*Exercise prompt:* Print the lines of the material verbatim, from the start of the material through the line containing "coord(65,127)", with both ends included.

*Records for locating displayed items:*
· · · · ·

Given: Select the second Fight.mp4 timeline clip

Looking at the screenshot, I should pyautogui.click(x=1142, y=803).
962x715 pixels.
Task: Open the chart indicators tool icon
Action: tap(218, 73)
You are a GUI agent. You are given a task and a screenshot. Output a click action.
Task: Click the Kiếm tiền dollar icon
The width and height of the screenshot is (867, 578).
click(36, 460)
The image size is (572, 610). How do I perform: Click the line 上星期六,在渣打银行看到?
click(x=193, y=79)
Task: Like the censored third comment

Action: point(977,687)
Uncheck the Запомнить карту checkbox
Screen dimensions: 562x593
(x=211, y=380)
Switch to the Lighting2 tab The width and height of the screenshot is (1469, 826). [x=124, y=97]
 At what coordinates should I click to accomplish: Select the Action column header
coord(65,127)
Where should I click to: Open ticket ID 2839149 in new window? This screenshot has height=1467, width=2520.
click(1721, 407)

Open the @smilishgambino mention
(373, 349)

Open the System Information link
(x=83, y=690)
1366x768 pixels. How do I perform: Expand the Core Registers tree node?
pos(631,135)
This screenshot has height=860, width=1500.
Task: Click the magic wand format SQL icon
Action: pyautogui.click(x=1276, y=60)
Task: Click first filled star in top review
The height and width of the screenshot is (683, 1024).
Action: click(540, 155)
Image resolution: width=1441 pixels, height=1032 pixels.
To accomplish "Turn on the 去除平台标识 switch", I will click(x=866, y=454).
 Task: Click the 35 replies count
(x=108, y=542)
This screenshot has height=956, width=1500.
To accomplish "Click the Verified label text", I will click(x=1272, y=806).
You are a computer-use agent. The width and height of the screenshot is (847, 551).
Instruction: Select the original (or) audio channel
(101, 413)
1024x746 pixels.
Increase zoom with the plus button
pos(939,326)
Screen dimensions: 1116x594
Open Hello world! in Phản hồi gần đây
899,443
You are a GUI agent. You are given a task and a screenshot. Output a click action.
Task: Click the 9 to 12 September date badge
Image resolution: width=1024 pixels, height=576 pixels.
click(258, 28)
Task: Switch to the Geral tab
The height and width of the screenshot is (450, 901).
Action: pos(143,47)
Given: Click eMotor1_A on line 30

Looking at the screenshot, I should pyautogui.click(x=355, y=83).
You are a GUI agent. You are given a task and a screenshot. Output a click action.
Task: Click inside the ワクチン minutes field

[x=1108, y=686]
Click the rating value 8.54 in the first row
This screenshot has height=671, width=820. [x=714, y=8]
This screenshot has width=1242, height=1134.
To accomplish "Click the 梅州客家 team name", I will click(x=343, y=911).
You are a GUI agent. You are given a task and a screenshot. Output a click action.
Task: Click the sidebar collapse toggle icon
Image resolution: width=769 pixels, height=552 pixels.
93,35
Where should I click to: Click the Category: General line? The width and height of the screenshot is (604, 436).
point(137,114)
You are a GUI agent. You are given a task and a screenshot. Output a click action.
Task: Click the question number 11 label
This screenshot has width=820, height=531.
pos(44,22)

· · · · ·

*Solution:*
Given: Select the second Fight.mp4 timeline clip

Looking at the screenshot, I should pyautogui.click(x=1142, y=803).
962x715 pixels.
Task: Open the chart indicators tool icon
Action: tap(218, 73)
You are a GUI agent. You are given a task and a screenshot. Output a click action.
Task: Click the Kiếm tiền dollar icon
The width and height of the screenshot is (867, 578).
click(36, 460)
The image size is (572, 610). How do I perform: Click the line 上星期六,在渣打银行看到?
click(x=193, y=79)
Task: Like the censored third comment

Action: point(977,687)
Uncheck the Запомнить карту checkbox
Screen dimensions: 562x593
(x=211, y=380)
Switch to the Lighting2 tab The width and height of the screenshot is (1469, 826). [x=124, y=97]
 At what coordinates should I click to accomplish: Select the Action column header
coord(65,127)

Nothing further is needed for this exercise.